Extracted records
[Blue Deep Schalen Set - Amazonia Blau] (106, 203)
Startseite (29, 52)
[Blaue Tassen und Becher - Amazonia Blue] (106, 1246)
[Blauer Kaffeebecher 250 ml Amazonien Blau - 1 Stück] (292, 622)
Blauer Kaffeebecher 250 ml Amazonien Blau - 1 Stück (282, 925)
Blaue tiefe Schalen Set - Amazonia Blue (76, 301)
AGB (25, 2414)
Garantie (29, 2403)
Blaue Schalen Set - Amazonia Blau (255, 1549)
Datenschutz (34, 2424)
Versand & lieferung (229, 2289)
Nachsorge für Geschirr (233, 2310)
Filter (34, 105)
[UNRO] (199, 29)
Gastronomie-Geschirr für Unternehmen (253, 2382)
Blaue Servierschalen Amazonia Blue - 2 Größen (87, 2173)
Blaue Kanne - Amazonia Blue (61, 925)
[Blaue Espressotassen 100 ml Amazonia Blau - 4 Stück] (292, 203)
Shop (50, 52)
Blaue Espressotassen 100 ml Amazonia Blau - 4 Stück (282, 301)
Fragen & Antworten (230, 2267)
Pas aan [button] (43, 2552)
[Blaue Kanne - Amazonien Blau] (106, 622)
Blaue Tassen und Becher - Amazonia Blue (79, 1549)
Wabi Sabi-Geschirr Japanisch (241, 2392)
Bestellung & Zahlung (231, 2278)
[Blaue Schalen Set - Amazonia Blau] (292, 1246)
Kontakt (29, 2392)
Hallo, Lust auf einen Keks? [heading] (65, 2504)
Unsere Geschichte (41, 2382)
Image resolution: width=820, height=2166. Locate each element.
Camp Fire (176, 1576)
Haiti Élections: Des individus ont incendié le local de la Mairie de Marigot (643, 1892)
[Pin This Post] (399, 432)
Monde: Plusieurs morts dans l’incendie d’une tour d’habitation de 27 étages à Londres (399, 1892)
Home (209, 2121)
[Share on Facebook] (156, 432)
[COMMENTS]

Requirement
Scan the lines above for "Filter (34, 105)" and for "Fragen & Antworten (230, 2267)". Repeat exactly the line holding each of them and every line in between.

Solution to this problem
Filter (34, 105)
[UNRO] (199, 29)
Gastronomie-Geschirr für Unternehmen (253, 2382)
Blaue Servierschalen Amazonia Blue - 2 Größen (87, 2173)
Blaue Kanne - Amazonia Blue (61, 925)
[Blaue Espressotassen 100 ml Amazonia Blau - 4 Stück] (292, 203)
Shop (50, 52)
Blaue Espressotassen 100 ml Amazonia Blau - 4 Stück (282, 301)
Fragen & Antworten (230, 2267)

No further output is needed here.